Toyota's electric push forces Yamaha to develop plug-in engines
Toyota is Yamaha's shareholder and a key customer
Yamaha Motor Company is rushing to develop engines for hybrid and plug-in hybrid vehicles as key customer and shareholder Toyota Motor accelerates a push into electrified powertrains.
Yamaha needs to be able to provide those engines more quickly, at a lower cost, and to a higher level of quality than Toyota can do in-house if it’s going to remain as a supplier, Yoshihiro Hidaka, Yamaha’s new chief executive officer, said in an interview.
Yamaha has supplied high-performance internal-combustion engines for Toyota since 1967’s iconic 2000GT sports coupe.
“I have a sense of crisis that if we don’t gain the capacity to properly develop those types of engines, Toyota won’t call on us anymore,” said Hidaka, 54, who took over at the start of the year. “We need to change. We need to add new skills.”
A failure to adapt to the industry’s shift would risk demoting Yamaha to an even narrower position in cars. Toyota said in December that it aims to sell 5.5 million electrified vehicles annually by 2030 -- equivalent to half of total projected sales -- with 4.5 million of those being hybrids or plug-in hybrids.

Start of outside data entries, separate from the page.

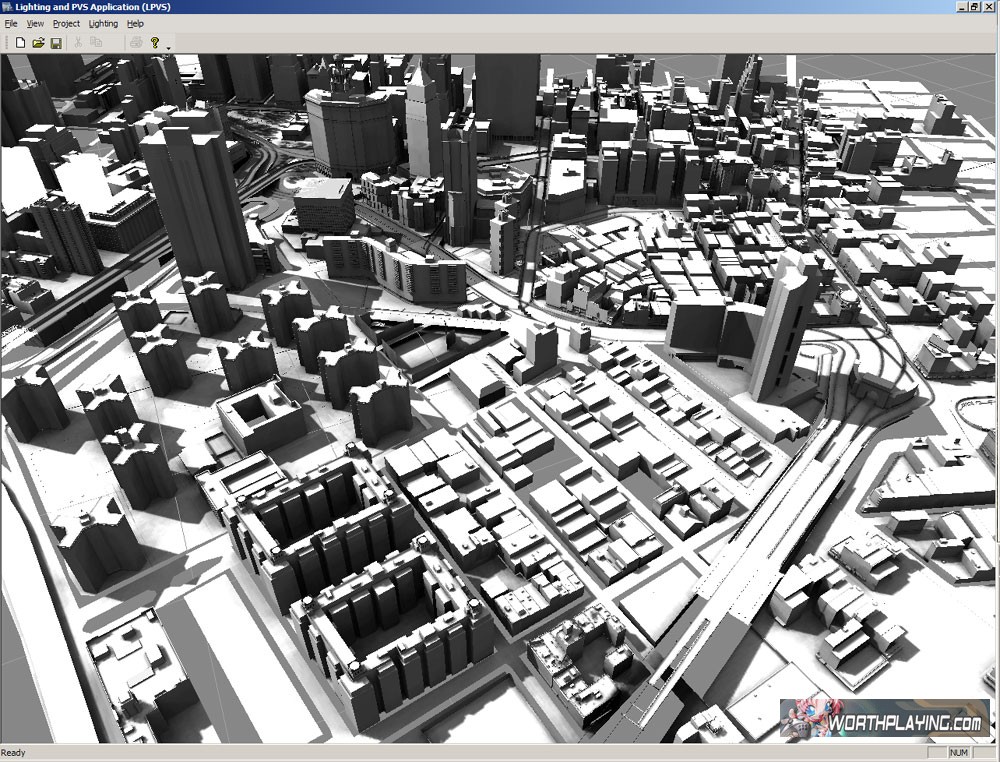Minimize the LPVS application window
Image resolution: width=1000 pixels, height=762 pixels.
coord(962,6)
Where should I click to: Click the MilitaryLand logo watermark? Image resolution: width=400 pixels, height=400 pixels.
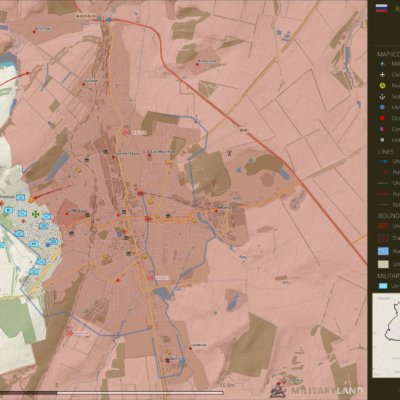click(316, 390)
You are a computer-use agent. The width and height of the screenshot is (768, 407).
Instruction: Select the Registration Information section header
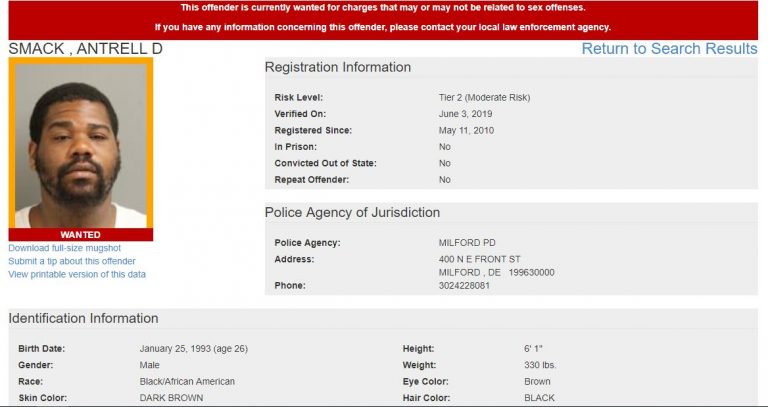point(338,67)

Mr Hidaka said the know-how that Yamaha acquires from working with Toyota can be used in its own electrification shift. Yamaha already produces the E-Vino scooter, which has an electric motor equivalent to a 50cc engine, and plans to make electric motorbikes equivalent to 150cc models, Mr Hidaka said. It’s been collaborating with Honda Motor in electrifying two-wheelers for a decade.
One hard choice facing Mr Hidaka, who is crafting both a mid-term plan to 2021 and a long-term vision to 2030, is whether to follow the battery-swapping model pioneered by Taiwanese startup Gogoro and adopted by Honda, or to bank on the solid-state batteries Toyota aims to commercialize by the early 2020s.

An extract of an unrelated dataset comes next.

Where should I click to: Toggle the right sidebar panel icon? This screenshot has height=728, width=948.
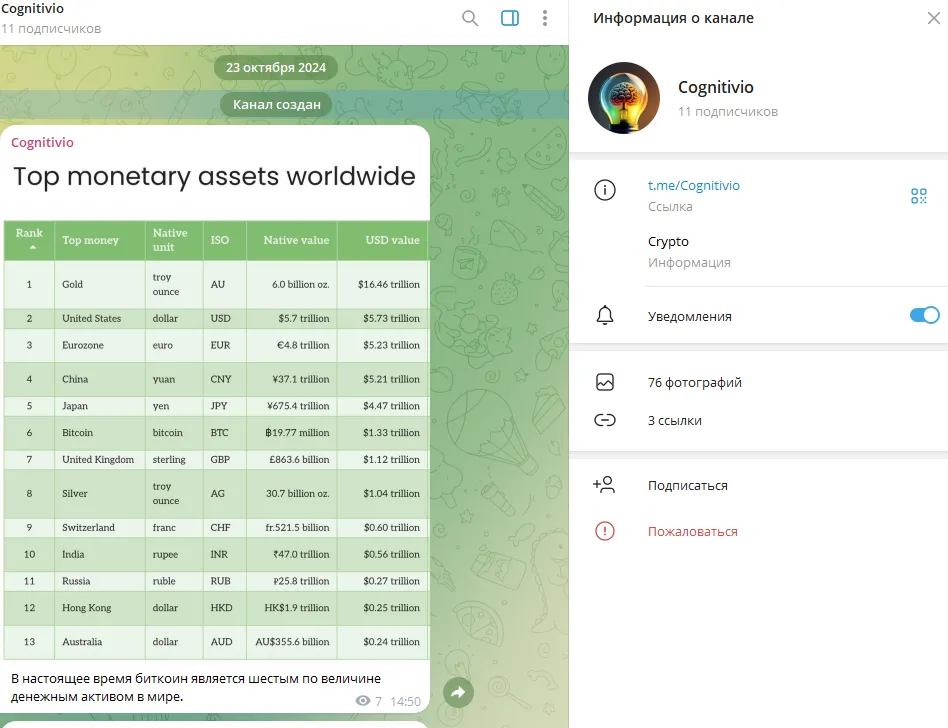tap(510, 18)
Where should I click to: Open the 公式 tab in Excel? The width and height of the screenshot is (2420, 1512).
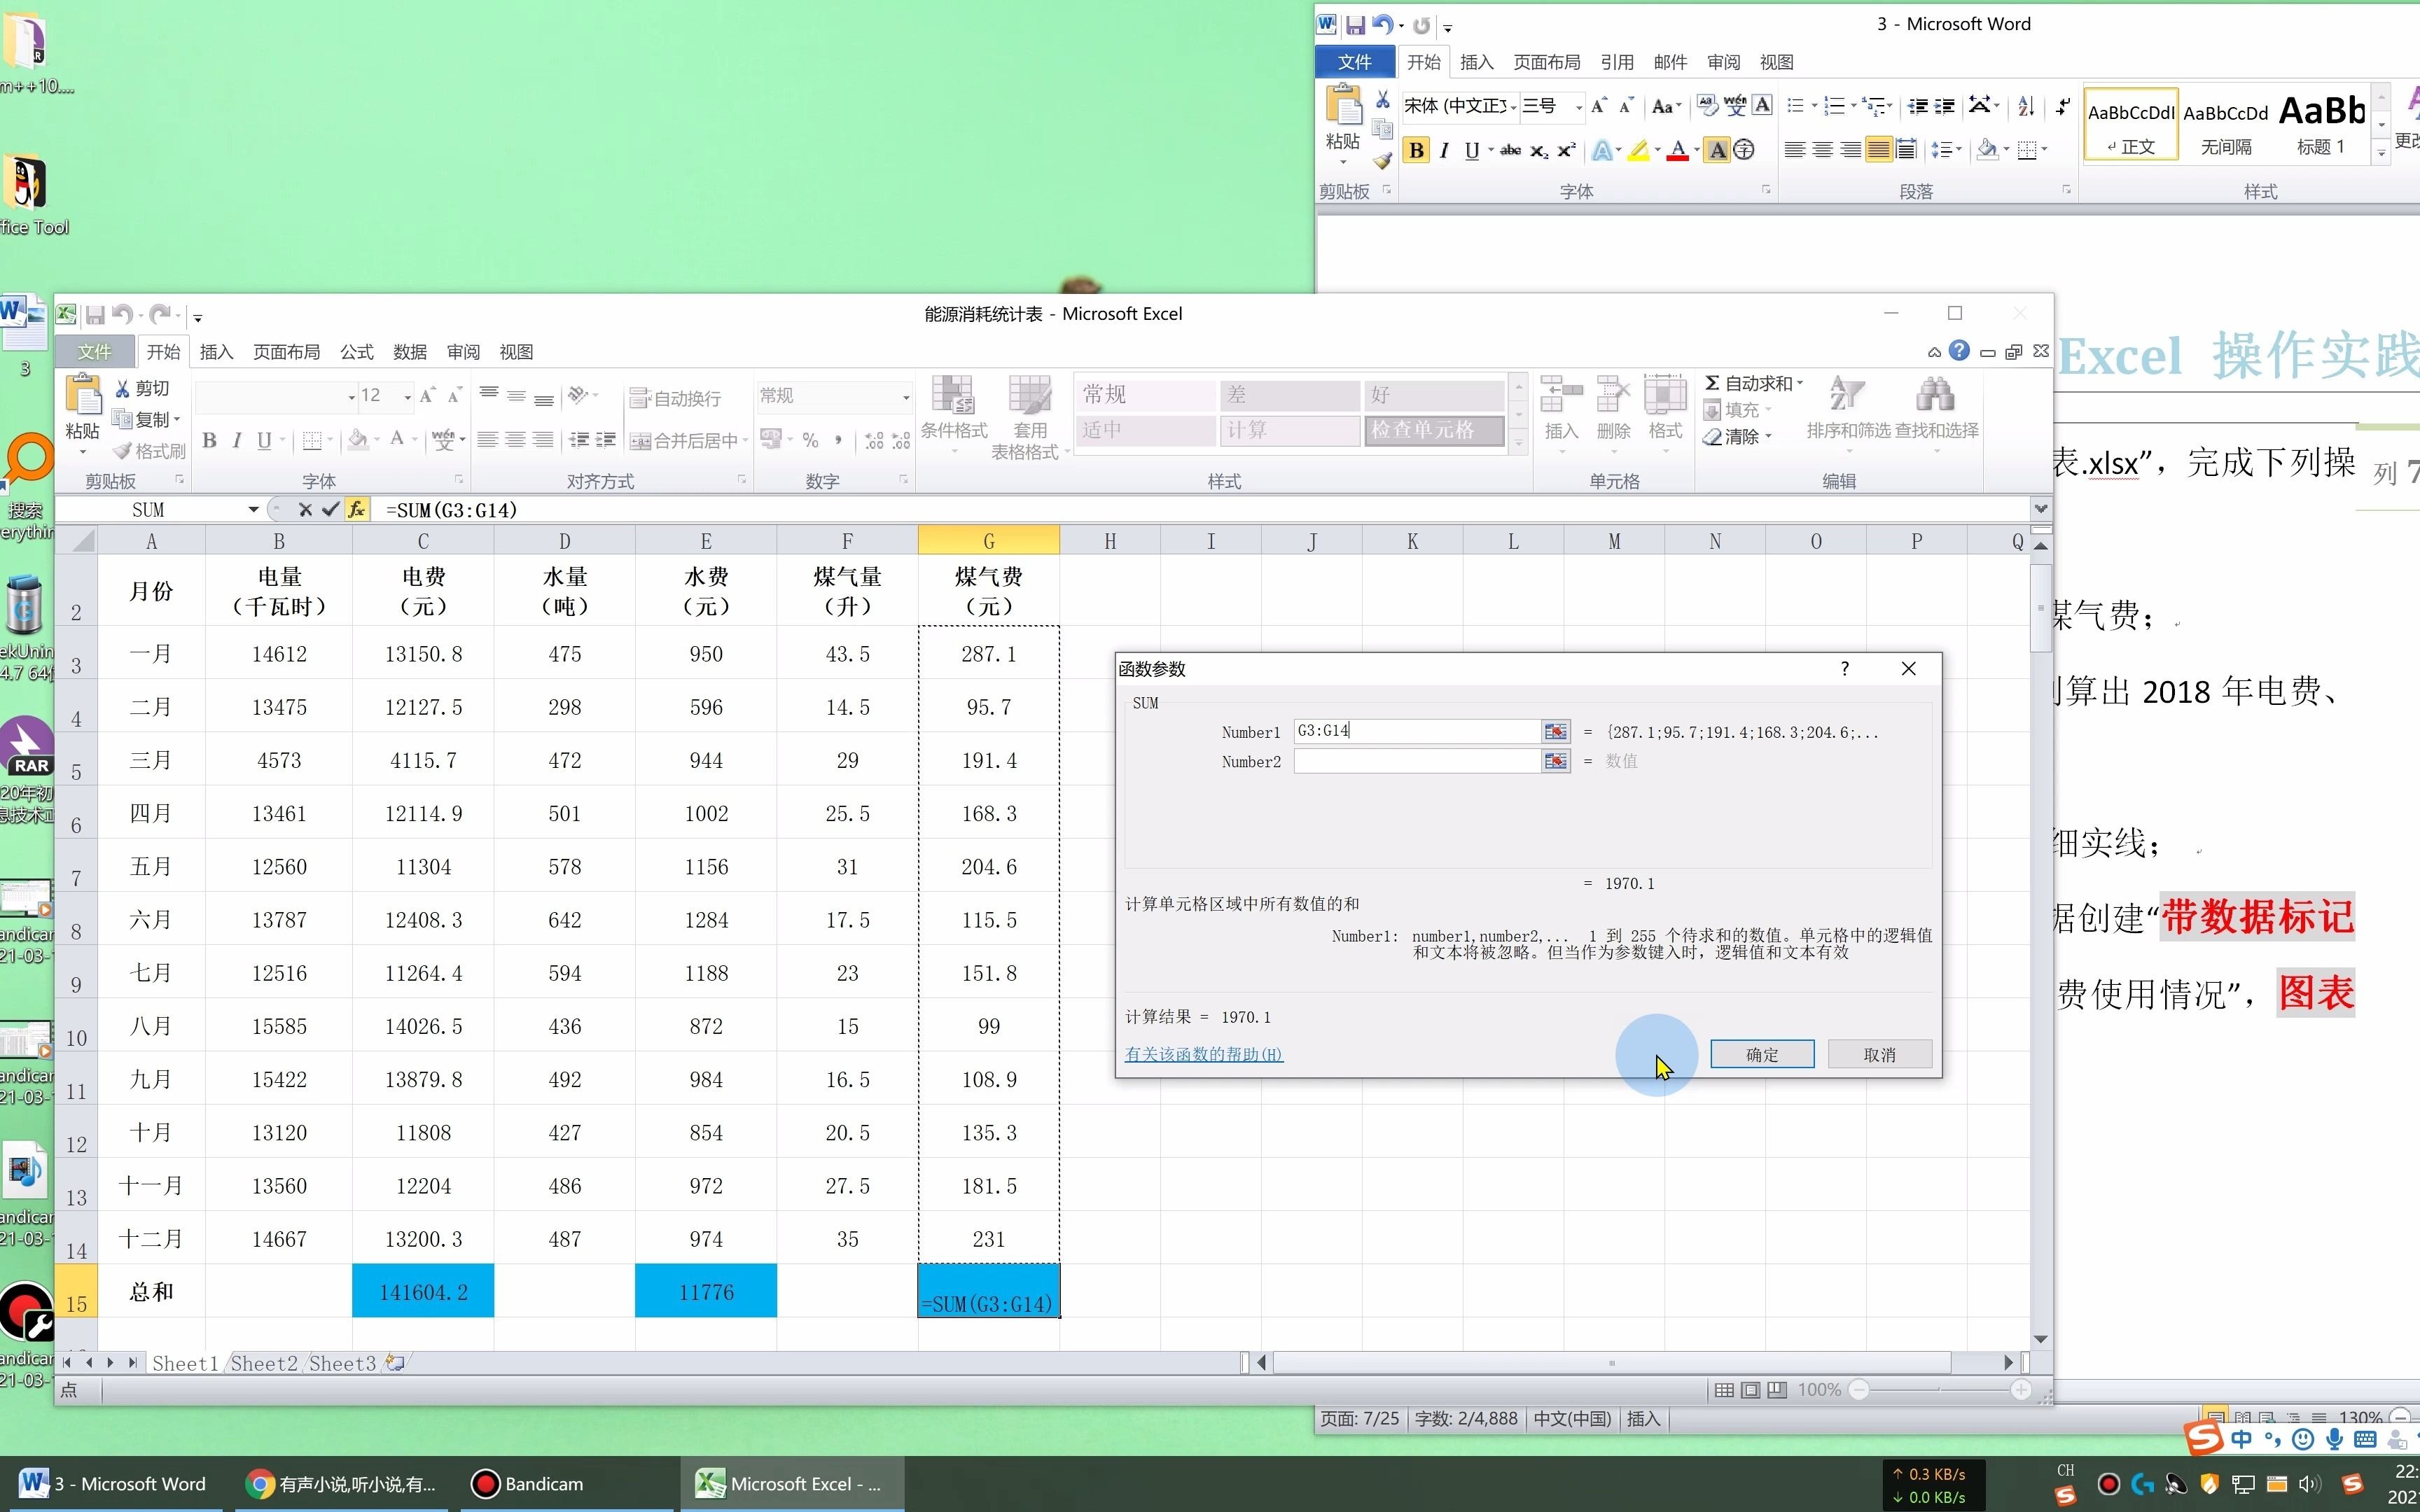pyautogui.click(x=356, y=352)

“If quick charging with solid-state batteries becomes reality, there’s no need to swap,” he said. “It suddenly becomes a completely different business model.”
Yamaha is open to collaboration on ride sharing if there are merits to both parties, but talks with companies including Uber, Grab and Go-Jek stalled because goals didn’t overlap, Mr Hidaka noted.
Yamaha already has the technology for connected two-wheelers; the bottlenecks to adoption are regulation and the high cost of the equipment.
The company will make a decision this year on whether to begin production of a car, after completing tests; need to consider its merits as a technology and a business, he said.